- Stari Kot Location in Slovenia
- Coordinates: 45°37′0.26″N 14°38′13.58″E﻿ / ﻿45.6167389°N 14.6371056°E
- Country: Slovenia
- Traditional region: Lower Carniola
- Statistical region: Southeast Slovenia
- Municipality: Loški Potok

Area
- • Total: 5.02 km^{2} (1.94 sq mi)
- Elevation: 809.5 m (2,655.8 ft)

Population (2002)
- • Total: 11

= Stari Kot =

Stari Kot (/sl/; in older sources also Stari Vinkelj, Altwinkel, Gottschee German: Autbinkl) is a village in the Municipality of Loški Potok in southern Slovenia, next to the border with Croatia. The area is part of the traditional region of Lower Carniola and is now included in the Southeast Slovenia Statistical Region. It consists of the hamlets of Binkl, Kurja Vas (Kurja vas), Pri Ambrožiču, Hrib, and Preska (Preiche). The main road from Lazec to Prezid runs through the village.

==Name==
The Slovene name Stari Kot and the German name Altwinkel are semantically equivalent, both meaning 'old closed valley', referring to the end of a valley where it meets the mountains. The designation 'old' (Stari, Alt-) distinguishes the settlement from Novi Kot (Neuwinkel) (literally, 'new closed valley.'). Traditionally, the people of Stari Kot and Novi Kot were nicknamed Bajtarji (literally, 'tenant farmers'), but this nickname is rarely used today.

==History==
Oral tradition indicates that Stari Kot was founded around 1700. The village had 32 houses in 1770 and had a minority Gottschee German population. The men traditionally performed seasonal work in the forests of Croatia, Hungary, and elsewhere. A part-time school was founded in the village in 1904, and a separate school building was built in 1910. During the Second World War, on 19 April 1942 the men of the village joined the Partisans en masse. On 29 July 1942 Italian forces burned the entire village and removed the population to concentration camps. After the war some of the villagers settled in neighboring villages and others rebuilt their houses with the assistance of the recovery association in Draga. The prewar/postwar number of houses in the village's hamlets were Binkl (11/6), Kurja Vas (4/2), Pri Ambrožiču (3/2), Hrib (2/1), and Preska (2/1).

==Church==
The local church is built on a hill west of the village next to the cemetery. It is dedicated to Saint Francis Xavier and belongs to the Parish of Draga. It is a late Baroque building that contains three 19th-century wooden altars. It was consecrated before 1740, but the building's current architecture dates from circa 1900. It has a single entry through the bell tower. The church is registered as cultural heritage.
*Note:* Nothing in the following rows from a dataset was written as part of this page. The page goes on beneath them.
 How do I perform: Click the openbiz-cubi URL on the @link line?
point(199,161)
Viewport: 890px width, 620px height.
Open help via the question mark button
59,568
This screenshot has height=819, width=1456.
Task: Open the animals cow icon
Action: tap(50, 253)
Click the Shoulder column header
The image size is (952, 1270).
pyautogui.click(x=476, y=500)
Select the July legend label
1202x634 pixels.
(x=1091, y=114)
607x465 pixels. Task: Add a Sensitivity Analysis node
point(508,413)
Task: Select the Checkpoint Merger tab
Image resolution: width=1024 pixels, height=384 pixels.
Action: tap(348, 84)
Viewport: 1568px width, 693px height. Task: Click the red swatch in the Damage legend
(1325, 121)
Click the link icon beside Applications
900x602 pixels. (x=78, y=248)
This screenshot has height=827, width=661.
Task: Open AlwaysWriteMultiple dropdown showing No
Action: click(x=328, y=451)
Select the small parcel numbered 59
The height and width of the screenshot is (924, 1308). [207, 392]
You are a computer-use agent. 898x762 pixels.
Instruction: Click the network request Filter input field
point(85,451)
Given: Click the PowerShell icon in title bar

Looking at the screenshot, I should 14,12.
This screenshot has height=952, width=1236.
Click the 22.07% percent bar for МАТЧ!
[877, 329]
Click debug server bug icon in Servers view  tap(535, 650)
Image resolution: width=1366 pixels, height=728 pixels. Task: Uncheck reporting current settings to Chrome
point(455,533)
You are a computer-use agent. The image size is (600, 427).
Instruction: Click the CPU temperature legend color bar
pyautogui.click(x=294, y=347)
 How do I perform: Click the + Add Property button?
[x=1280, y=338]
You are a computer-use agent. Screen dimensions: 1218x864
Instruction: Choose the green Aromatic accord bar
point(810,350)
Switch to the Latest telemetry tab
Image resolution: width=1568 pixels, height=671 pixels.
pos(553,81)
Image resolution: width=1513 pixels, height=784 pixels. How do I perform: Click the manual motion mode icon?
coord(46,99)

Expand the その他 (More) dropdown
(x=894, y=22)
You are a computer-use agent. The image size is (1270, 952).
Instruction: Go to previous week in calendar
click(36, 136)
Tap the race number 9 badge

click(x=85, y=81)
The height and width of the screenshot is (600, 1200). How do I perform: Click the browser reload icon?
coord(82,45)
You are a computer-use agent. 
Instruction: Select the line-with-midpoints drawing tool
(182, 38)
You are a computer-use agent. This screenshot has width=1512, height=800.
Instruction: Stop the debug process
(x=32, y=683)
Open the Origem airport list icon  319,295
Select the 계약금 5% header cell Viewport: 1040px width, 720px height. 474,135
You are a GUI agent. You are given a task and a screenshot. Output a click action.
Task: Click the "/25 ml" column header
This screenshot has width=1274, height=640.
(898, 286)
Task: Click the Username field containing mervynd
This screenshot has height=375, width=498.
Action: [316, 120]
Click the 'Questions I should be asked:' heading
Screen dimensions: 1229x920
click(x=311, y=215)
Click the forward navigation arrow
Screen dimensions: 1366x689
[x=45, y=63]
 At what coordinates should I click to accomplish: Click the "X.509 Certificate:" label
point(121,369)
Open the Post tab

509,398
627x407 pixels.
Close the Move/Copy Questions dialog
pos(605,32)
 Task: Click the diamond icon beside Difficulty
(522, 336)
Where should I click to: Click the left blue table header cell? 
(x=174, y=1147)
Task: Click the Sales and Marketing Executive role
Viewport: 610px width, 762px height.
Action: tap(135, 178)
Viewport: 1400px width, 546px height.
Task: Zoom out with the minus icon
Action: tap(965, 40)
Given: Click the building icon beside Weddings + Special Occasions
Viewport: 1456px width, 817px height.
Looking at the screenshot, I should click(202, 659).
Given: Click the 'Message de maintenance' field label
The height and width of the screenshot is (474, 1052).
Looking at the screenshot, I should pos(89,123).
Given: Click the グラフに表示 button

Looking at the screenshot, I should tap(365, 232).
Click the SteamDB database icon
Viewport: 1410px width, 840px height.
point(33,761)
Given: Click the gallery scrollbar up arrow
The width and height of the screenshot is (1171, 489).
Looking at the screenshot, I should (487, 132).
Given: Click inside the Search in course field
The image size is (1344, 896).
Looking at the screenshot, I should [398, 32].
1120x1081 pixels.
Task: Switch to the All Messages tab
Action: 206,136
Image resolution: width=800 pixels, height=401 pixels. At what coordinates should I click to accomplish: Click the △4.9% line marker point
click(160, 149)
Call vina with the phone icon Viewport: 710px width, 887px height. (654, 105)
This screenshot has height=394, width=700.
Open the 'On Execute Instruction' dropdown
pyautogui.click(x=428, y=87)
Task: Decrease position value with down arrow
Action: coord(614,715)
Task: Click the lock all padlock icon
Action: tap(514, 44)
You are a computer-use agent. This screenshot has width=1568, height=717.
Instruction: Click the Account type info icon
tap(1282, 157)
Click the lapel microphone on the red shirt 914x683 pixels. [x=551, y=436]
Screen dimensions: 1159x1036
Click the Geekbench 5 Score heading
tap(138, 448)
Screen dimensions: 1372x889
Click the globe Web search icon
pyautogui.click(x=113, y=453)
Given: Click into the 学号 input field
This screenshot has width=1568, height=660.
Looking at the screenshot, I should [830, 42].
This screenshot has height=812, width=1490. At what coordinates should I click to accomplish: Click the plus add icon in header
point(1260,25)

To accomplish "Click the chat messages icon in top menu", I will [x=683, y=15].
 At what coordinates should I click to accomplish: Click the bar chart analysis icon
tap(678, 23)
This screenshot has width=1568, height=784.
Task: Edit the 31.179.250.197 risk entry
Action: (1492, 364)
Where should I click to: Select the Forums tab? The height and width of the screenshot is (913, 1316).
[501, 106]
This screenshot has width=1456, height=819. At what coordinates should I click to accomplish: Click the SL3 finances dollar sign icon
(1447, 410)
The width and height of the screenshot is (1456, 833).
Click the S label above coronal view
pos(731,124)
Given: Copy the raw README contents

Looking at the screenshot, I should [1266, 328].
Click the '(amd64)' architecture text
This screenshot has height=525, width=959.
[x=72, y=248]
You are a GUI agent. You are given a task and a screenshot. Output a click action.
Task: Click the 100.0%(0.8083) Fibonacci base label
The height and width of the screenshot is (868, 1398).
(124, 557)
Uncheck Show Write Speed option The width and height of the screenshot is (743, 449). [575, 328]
==Other cultural heritage==
In addition to the church, two other structures in Stari Kot are registered as cultural heritage:
- There is a roadside chapel in the western part of the village. It is a square structure with a metal gabled roof. The entrance is accentuated with pilasters and an arched door casing. It dates from the first half of the 20th century.
- A monument to two unknown Partisans that fell in 1943 stands in the village cemetery, surrounding the church. The monument was erected in 1966 in the southwest corner of the cemetery. It is a stone pyramid with a stylized representation of Mount Triglav and it has a granite plaque with an inscription.